* _Document excerpt_
Method 3: Manual CAPTCHA Solving with Pause Mechanism

For development or small-scale scraping, you can implement a manual solving mechanism:

import scrapy
import time
from scrapy.shell import inspect_response

class ManualCaptchaSpider(scrapy.Spider):
    name = 'manual_captcha_spider'

    def parse_captcha_page(self, response):
        # Check if CAPTCHA is present
        if response.css('img.captcha-image'):
            self.logger.info("CAPTCHA detected. Opening interactive shell...")

            # Open Scrapy shell for manual inspection
            inspect_response(response, self)

            # Pause execution to allow manual solving
            captcha_solution = input("Please solve the CAPTCHA and enter the solution: ")

            if captcha_solution:
                return FormRequest.from_response(
                    response,
                    formdata={
                        'captcha': captcha_solution,
                        'other_fields': 'values'
                    },
                    callback=self.after_captcha_solved
                )

        # Continue normal processing if no CAPTCHA
        return self.parse_normal_content(response)

    def after_captcha_solved(self, response):
        if "success" in response.text.lower():
            self.logger.info("CAPTCHA solved successfully!")
            # Continue with protected content scraping
        else:
            self.logger.error("CAPTCHA solution was incorrect")

Method 4: CAPTCHA Avoidance Strategies

Sometimes the best approach is to avoid CAPTCHAs altogether:

Using Scrapy Settings for Stealth

# settings.py
DOWNLOAD_DELAY = 3
RANDOMIZE_DOWNLOAD_DELAY = 0.5
CONCURRENT_REQUESTS = 1
CONCURRENT_REQUESTS_PER_DOMAIN = 1

# Rotate user agents
DOWNLOADER_MIDDLEWARES = {
    'scrapy.downloadermiddlewares.useragent.UserAgentMiddleware': None,
    'scrapy_user_agents.middlewares.RandomUserAgentMiddleware': 400,
}

# Use session cookies
COOKIES_ENABLED = True

# Respect robots.txt (sometimes helps avoid detection)

* _Recorded information_

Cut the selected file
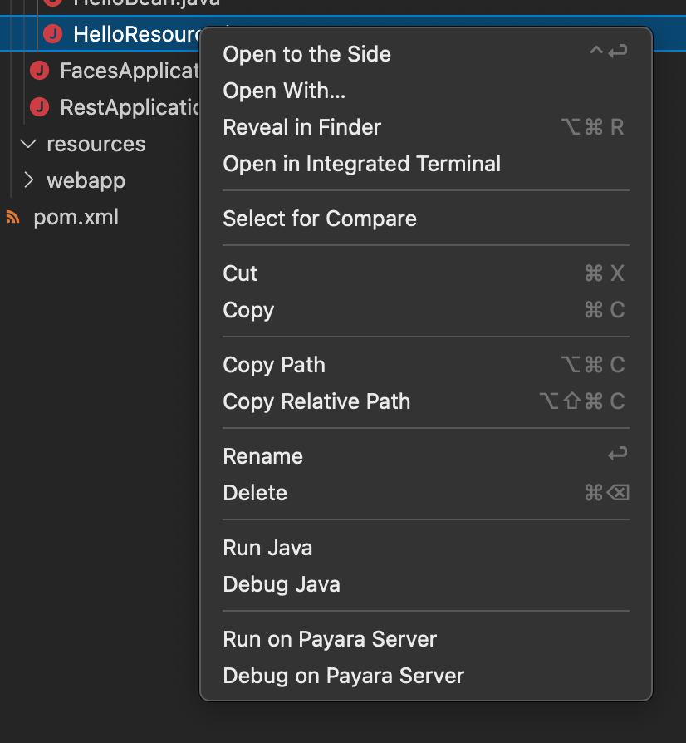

* _Work to be completed_
Using the CAPTCHA-handling text above, decide whether each statement agrees with it, answering yes or no and quoting the deciding words: (a) The manual solving mechanism is offered for development or small-scale scraping. (b) The stealth settings permit four concurrent requests per domain. (c) After the CAPTCHA form is submitted, the spider checks the response text for the word "success".

* _Exercise solution_
(a) Yes: "For development or small-scale scraping, you can implement a manual solving mechanism"
(b) No: "CONCURRENT_REQUESTS_PER_DOMAIN = 1"
(c) Yes: "if "success" in response.text.lower():"